Qu’on le dise nettement, pour ne plus laisser la contradiction s’accrocher à un mot : la chronologie récente est complexe, et le passage a été “quasi hermétiquement” fermé depuis mai 2024, avant une réouverture très limitée et encadrée début 2026.  Mais la ligne de fond, elle, n’a pas varié : l’Égypte tient sa frontière comme on tient un verrou, non comme on ouvre un refuge. Et pourtant, l’Égypte n’est ni l’accusée permanente, ni la cible rituelle, ni l’aimant moral.

Ailleurs, la comparaison devient accablante. La Russie, puissance occupante sur des territoires ukrainiens, piétine le droit humanitaire au long cours ; les rapports s’empilent, les condamnations existent, mais l’indignation s’use, se dissout, se disperse.
La Turquie, face aux Kurdes, a produit des années d’opérations, de déplacements, de destructions, sans déclencher la même dramaturgie mondiale.
Et l’Iran, enfin, rend la dissymétrie presque obscène : répression intérieure, pendaisons, terreur policière, oppression méthodique des femmes, projection régionale par milices et proxies — tout cela est su, documenté, répété, et pourtant nul procès moral continu ne s’installe avec la même intensité, le même acharnement, la même liturgie.

Ce qui distingue Israël n’est donc pas l’existence d’obligations, mais la manière dont elles sont martelées.
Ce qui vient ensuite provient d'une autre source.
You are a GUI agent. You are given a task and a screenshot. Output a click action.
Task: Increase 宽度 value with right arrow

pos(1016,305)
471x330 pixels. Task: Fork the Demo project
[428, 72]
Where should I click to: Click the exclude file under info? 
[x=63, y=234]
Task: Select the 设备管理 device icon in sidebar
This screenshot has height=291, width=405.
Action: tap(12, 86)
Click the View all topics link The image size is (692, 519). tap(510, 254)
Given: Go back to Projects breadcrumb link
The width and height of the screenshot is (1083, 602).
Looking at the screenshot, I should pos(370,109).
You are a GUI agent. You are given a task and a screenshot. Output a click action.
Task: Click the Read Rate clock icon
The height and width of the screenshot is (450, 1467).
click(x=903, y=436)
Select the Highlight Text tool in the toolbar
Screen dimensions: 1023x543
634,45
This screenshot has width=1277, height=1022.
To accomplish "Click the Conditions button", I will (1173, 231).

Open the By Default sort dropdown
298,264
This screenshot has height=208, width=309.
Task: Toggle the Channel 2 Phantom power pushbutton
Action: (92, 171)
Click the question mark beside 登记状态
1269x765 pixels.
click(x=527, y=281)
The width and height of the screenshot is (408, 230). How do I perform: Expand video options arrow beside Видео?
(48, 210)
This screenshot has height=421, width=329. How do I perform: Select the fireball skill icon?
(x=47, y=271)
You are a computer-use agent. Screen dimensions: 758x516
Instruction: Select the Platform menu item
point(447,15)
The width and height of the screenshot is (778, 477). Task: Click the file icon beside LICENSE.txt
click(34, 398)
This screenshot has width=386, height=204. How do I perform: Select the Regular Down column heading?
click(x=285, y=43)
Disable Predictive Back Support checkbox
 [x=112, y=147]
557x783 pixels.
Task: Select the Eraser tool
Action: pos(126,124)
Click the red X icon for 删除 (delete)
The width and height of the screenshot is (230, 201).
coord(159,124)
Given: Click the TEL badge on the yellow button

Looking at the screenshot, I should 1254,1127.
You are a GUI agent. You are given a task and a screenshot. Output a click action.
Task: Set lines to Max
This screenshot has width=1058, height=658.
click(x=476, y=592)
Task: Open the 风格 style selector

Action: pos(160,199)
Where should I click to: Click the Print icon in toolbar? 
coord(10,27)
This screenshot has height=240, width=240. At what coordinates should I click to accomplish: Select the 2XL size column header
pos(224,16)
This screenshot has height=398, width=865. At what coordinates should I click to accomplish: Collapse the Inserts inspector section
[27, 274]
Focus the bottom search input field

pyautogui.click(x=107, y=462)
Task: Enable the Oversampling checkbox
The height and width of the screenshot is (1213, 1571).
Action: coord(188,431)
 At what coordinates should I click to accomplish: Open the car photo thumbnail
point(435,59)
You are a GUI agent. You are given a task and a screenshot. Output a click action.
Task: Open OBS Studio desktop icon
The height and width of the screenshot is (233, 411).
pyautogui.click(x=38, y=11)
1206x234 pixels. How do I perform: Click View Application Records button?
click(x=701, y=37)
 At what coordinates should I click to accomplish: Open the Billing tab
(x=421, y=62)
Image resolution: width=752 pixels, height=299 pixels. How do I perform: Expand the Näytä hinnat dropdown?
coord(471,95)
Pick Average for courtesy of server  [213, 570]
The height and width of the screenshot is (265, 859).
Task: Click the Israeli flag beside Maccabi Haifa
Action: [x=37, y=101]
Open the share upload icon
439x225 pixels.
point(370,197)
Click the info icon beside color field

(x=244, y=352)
Il y a là une musique, une mécanique : le rappel incessant, la répétition rituelle, la scène mondiale toujours rejouée, comme si la faute devait être quotidienne pour rester utile.

C’est ici que le point le plus inconfortable doit être dit sans fard. Il existe une asymétrie morale et médiatique ; et cette asymétrie est, en partie, alimentée par un antisionisme obsessionnel qui, trop souvent, glisse vers l’antisémitisme — non par accident, mais par capillarité. L’antisémitisme d’hier savait se dire ; celui d’aujourd’hui sait se déguiser. Il change de costume, pas de cible. Il s’habille d’universel, il s’abrite derrière le mot “droit”, il se pare de vertu.

Le rôle de l’ONU, dans cette dramaturgie, n’est pas une impression, c’est une architecture. Au Conseil des droits de l’homme, Israël est visé par un point permanent spécifique, l’“agenda item 7”, consacré à “la situation des droits de l’homme en Palestine et dans les autres territoires arabes occupés”. Il ne s’agit pas d’un débat ponctuel, mais d’un mécanisme inscrit dans l’ordre du jour, reconduit, répété, institutionnalisé.

Autrement dit : la singularité n’est pas seulement dans la passion des tribunes, elle est dans la procédure. Un dispositif qui isole un pays dans un item dédié façonne une culture, nourrit une habitude, fabrique une focale. Et cette focale, sur le long terme, finit par ressembler à une obsession.

L’Europe, elle, connaît son histoire. Elle sait ce qu’elle a infligé aux Juifs, ce qu’elle a laissé faire, ce qu’elle a rationalisé, ce qu’elle a poli en discours. Elle sait aussi que, quand l’accusation vise Israël, une part de son espace public retrouve une facilité inquiétante : la ferveur accusatoire, la morale sans miroir, l’exigence sans équivalent. Et c’est là que la géométrie variable devient un symptôme : non pas la preuve d’un “complot”, mais la trace persistante d’un vieux réflexe qui se réinvente.

Le problème n’est pas que le droit s’applique à Israël. Le problème est qu’il ne s’applique pas avec la même constance, la même exigence, la même gravité ailleurs. Tant que cette dissymétrie sera niée, maquillée sous des postures de neutralité, le droit international cessera d’être perçu comme un outil de justice. Il apparaîtra pour ce qu’il devient trop souvent : un instrument de ciblage.

Un droit qui ne s’applique qu’à ceux qui le respectent cesse d’être un droit. Il devient un rapport de domination.